→ **Records to process**:

################

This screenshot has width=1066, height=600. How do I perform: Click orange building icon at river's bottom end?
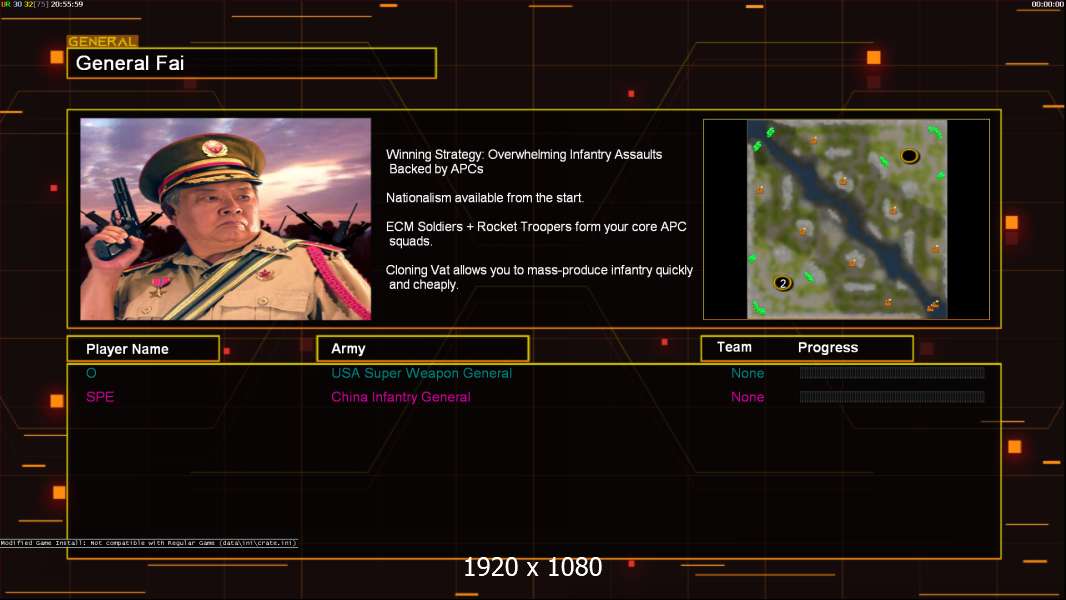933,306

################

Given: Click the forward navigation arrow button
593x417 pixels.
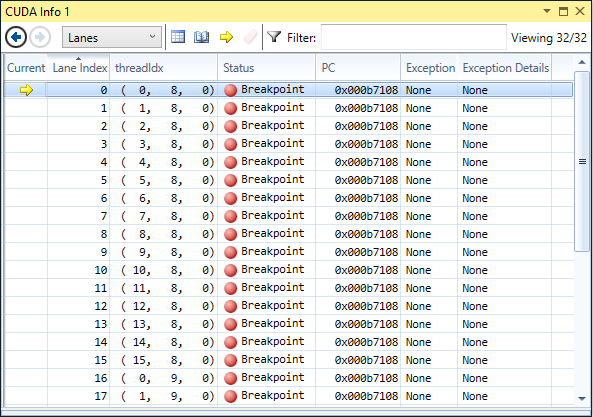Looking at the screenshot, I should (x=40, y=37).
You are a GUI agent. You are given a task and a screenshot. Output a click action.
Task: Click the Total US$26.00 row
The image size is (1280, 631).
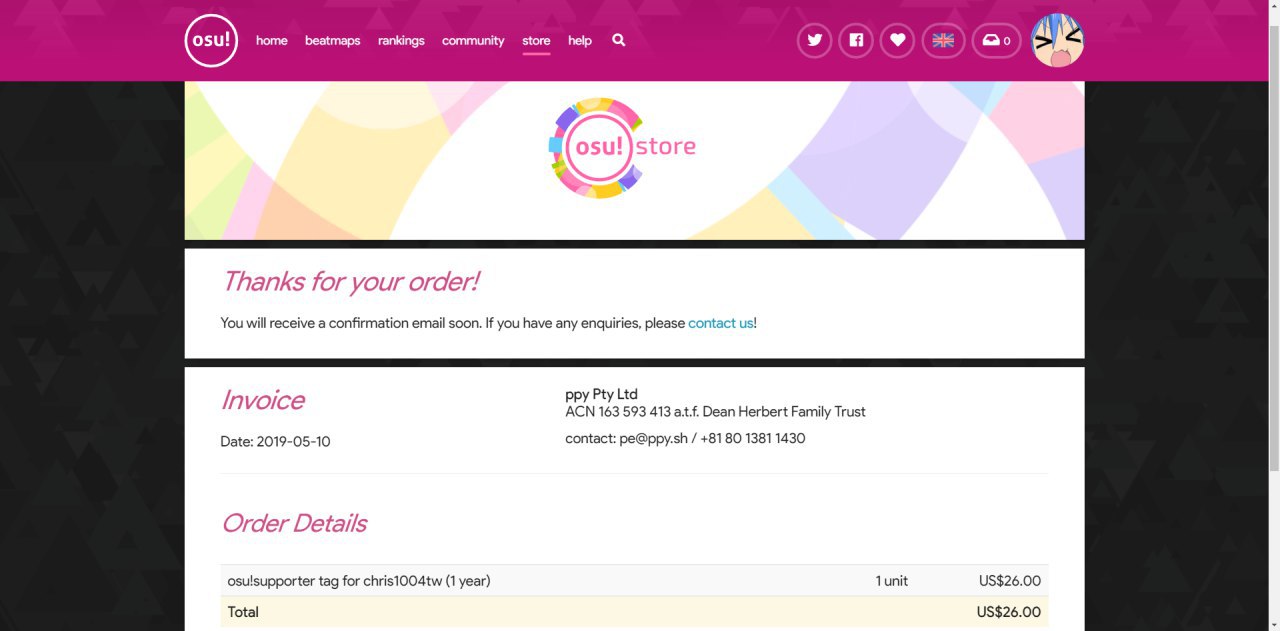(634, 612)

################

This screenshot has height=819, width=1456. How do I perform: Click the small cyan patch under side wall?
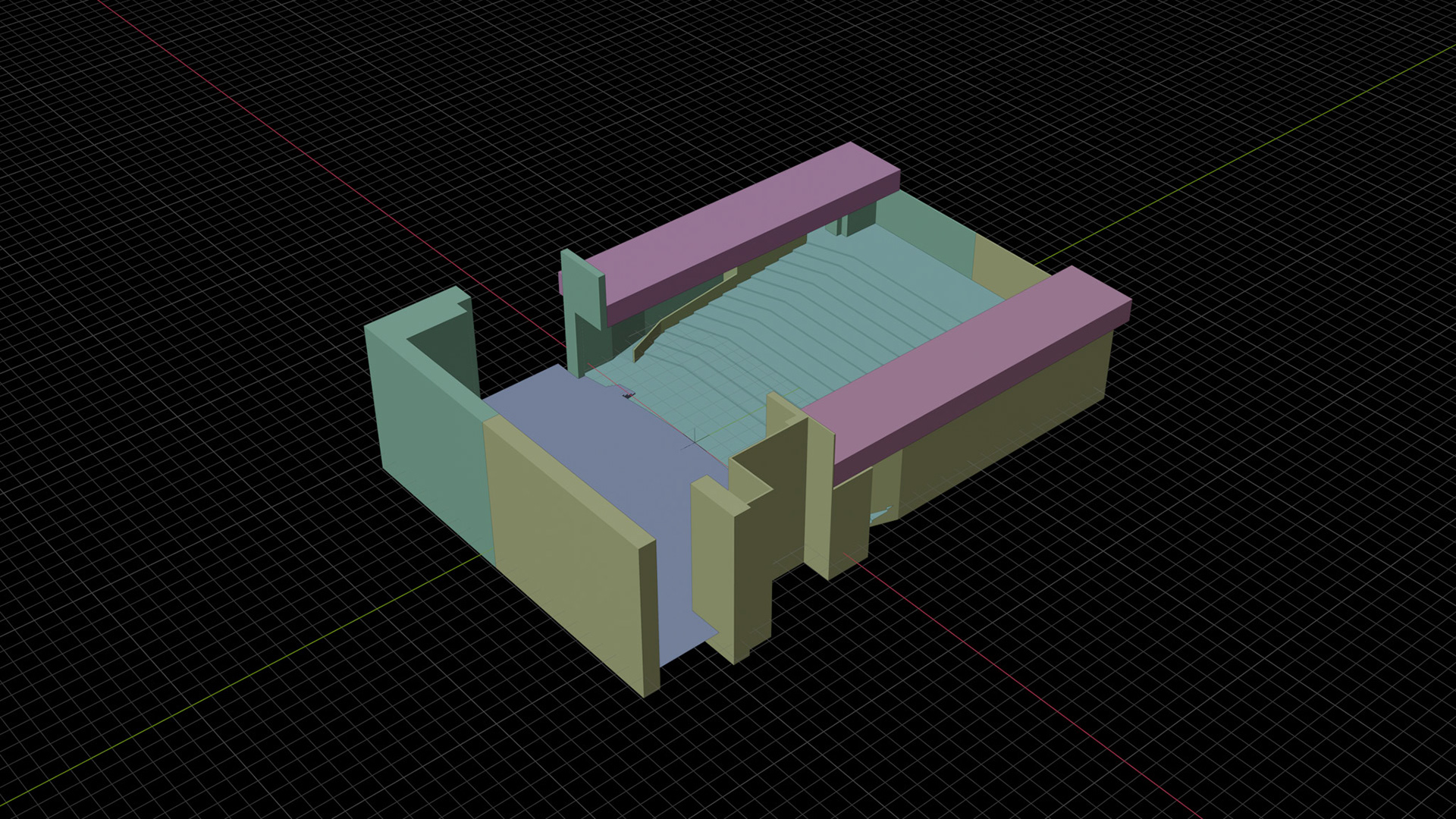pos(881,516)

################

→ **Task goal**: Format the records from the line containing "This screenshot has height=819, width=1456." through the line containing "pos(881,516)" as a numbered list, leaving out blank lines and the pictures.

→ **Output for this task**:
1. This screenshot has height=819, width=1456. How do I perform: Click the small cyan patch under side wall?
2. pos(881,516)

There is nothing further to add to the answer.